Thursday, March 15, 2012

The Making of a Character

You may note that Natasha, Ben's mother in my novel  Apart from Love, has few lines of dialogue--and yet she leaves a profound, sometimes troubling affect on the other characters. 
Every time Natasha appears in the story, it is to mark the distance between what she is and what she used to be, a distance that is expanding in time. Her first line of dialogue occurs in the first chapter, The White Piano. She asks her husband, "Are you having a thing again." You might not notice this at the first read of the story, but the use of the word thing is the first inkling you get that unfortunately, words started to escape her as early as 17 years ago. 
In a later chapter, She Is Looking Out the Window, we take another glimpse at her forgetfulness. In Ben's words:

I had just finished reading my Haftora. And the pearls, they scattered to the floor, and were dinging all over the place, because the clip had snapped. Or maybe because you had forgotten to fasten it properly, again.
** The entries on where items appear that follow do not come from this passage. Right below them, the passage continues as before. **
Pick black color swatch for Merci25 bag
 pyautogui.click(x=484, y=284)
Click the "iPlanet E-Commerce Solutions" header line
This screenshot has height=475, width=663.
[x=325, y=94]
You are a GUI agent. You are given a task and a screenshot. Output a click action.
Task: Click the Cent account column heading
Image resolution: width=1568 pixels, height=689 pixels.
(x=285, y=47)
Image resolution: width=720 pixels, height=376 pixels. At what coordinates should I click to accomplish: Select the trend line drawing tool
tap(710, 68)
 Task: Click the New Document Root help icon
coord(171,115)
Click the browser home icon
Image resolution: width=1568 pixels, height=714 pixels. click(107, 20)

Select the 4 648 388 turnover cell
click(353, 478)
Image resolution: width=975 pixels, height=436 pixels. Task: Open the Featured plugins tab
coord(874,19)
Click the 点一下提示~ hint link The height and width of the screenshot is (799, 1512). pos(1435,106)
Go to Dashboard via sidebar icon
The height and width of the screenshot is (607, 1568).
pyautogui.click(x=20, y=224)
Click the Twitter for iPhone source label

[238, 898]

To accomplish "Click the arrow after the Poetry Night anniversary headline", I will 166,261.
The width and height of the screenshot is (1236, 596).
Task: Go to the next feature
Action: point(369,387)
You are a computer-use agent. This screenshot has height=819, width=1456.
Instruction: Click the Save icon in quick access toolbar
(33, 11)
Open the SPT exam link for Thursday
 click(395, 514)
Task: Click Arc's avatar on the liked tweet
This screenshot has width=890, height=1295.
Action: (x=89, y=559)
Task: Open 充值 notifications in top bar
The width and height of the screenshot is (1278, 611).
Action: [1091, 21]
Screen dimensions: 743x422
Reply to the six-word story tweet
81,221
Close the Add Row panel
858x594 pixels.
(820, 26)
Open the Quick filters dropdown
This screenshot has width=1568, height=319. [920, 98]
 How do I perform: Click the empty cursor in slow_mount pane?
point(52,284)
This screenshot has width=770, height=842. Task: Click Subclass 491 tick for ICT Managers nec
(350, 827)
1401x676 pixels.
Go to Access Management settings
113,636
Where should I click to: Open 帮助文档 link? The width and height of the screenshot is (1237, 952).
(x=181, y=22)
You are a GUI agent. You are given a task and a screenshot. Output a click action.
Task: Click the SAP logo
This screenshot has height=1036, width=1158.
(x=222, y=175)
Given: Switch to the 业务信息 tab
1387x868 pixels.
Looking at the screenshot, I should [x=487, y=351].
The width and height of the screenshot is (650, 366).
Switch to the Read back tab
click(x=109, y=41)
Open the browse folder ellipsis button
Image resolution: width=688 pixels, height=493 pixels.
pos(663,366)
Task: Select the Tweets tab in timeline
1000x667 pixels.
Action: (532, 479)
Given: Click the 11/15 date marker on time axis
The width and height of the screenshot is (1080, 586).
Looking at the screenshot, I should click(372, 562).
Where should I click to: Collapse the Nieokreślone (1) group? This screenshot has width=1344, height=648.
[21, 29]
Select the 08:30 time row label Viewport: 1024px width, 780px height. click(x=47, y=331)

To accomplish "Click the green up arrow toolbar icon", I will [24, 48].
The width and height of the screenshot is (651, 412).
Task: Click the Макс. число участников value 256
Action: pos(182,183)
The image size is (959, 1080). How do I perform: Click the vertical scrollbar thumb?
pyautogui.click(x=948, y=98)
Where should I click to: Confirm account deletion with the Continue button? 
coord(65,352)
The crucial word here is again. Without even realizing that she has been touched by a terrible disease, Ben is describing a pattern of memory problems, a pattern that has become visible as far back as 14 years ago, if not even earlier. In another chapter, Where Was There, Ben gives us a flashback to a time 11 years ago, when his mother asks him to "get that thing from there." Thus from one flashback to another he describes her diminished capability. Here he describes her last letter to him, 2 years ago:

But then, this note—the last note she sent me—which I can see before my eyes as if it were right here, rustling in my hands, this one, I must admit, was different. It had none of these delicate pen strokes. On the contrary, here was an ugly mess. The words were scattered. Some of them were scratched over, as if some frenzied chickens got loose on the page.

Ironically, Natasha used to be a renowned pianist, one trained from childhood in memorization techniques. To block his pain, Ben clings to a state of denial by idolizing his mother, remembering her virtuosity, her brilliance at the height of her career. 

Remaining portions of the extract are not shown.